An exact method for the unrestricted version can’t rely on the guillotine shortcut, so it must search over genuine placements. That doesn’t mean naive brute force — ILP and CP-SAT solvers are exact and prune aggressively — but in the worst case the search space is exponential, and no polynomial-time exact algorithm is known.

Limitations

This DP only considers layouts that can be produced by recursive straight (“guillotine”) cuts. Some optimal packings interlock in ways no sequence of full-width cuts can reproduce, so the DP can occasionally undercount by a brick or two.
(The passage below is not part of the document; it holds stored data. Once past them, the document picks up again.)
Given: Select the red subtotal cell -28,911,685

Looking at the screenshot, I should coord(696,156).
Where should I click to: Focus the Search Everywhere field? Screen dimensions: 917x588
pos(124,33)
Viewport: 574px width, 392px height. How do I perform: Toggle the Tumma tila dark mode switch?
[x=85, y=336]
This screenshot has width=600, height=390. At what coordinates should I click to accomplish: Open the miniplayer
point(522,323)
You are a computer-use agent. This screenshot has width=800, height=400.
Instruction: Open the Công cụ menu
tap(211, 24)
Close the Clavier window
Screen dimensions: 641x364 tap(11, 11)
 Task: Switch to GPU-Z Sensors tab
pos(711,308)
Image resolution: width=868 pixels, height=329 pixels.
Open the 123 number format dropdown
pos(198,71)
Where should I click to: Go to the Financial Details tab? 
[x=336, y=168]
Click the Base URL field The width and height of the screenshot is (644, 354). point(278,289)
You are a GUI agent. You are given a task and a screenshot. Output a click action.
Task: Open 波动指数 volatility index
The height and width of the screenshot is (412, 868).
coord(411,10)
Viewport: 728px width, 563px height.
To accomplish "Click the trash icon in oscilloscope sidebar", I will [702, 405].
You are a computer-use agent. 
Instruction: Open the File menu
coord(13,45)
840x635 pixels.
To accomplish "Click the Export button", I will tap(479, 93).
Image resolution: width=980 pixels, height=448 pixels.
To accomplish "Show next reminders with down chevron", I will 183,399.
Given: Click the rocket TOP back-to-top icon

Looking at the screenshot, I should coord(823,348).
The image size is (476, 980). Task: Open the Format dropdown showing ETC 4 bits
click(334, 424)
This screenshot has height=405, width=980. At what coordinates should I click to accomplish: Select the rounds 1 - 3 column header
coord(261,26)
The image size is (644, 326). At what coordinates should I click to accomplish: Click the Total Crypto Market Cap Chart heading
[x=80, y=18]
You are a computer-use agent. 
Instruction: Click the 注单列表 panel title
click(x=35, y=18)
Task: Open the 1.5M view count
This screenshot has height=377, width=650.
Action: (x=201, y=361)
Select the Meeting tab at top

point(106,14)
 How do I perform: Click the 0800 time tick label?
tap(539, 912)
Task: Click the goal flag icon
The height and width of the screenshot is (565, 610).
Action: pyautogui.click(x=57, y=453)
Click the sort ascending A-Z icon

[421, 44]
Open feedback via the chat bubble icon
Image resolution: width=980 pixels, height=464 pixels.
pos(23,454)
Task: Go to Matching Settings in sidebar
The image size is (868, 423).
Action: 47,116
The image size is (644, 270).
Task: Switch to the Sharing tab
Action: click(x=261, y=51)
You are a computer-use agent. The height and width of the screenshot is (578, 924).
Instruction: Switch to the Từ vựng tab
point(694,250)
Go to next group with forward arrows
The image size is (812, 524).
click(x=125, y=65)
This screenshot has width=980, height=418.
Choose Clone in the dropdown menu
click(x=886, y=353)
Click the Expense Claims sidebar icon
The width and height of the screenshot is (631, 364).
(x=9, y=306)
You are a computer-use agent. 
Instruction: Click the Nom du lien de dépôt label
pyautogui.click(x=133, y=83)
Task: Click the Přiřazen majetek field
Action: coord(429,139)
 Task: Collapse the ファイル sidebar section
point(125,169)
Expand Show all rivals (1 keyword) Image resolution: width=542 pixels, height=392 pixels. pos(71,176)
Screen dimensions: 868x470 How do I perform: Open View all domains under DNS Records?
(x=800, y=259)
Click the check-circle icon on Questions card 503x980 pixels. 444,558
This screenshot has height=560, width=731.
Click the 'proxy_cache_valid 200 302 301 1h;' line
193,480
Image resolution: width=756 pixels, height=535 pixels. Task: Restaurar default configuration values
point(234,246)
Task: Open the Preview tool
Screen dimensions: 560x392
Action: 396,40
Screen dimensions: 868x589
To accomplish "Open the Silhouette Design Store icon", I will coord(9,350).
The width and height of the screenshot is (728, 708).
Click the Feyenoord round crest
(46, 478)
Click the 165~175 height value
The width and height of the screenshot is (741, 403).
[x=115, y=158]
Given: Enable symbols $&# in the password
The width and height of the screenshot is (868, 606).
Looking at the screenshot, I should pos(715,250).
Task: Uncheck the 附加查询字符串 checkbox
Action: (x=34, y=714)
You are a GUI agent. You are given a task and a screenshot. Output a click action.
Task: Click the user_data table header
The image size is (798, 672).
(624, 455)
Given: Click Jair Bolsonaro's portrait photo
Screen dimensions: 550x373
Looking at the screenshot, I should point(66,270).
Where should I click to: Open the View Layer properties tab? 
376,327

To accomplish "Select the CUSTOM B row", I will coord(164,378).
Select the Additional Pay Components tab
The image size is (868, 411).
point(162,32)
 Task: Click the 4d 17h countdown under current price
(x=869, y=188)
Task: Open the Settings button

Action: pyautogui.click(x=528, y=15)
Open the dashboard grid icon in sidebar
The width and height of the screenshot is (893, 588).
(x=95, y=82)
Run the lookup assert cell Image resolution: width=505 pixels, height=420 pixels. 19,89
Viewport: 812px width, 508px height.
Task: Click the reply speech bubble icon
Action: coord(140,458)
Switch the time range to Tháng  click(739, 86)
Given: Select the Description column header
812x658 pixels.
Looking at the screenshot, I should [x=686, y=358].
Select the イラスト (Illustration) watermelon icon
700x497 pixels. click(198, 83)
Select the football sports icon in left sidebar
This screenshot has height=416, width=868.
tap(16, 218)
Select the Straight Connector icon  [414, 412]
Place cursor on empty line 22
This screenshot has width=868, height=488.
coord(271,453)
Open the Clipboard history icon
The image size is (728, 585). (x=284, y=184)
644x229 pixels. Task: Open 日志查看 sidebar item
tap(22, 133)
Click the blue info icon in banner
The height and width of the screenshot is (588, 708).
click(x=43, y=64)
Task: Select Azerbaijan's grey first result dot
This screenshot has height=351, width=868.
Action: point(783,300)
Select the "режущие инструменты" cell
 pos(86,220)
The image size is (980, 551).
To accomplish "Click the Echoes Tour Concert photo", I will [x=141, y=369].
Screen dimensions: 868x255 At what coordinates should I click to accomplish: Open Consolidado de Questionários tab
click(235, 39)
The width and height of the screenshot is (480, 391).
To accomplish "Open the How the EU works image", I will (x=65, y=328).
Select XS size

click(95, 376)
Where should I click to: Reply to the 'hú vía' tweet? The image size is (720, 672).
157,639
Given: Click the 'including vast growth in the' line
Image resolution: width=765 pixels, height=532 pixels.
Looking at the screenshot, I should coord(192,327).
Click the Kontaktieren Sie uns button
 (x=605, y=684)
The reason to accept this isn’t NP-hardness directly — it’s a deliberate trade. Restricting to guillotine layouts is exactly what buys us polynomial time. We’re solving an easier, well-structured sub-problem on purpose, getting a fast and usually-optimal answer, and giving up the guarantee of exactness on interlocking cases. If you need the true optimum, you switch to an exponential search (backtracking or an ILP/CP formulation) and pay for it in runtime.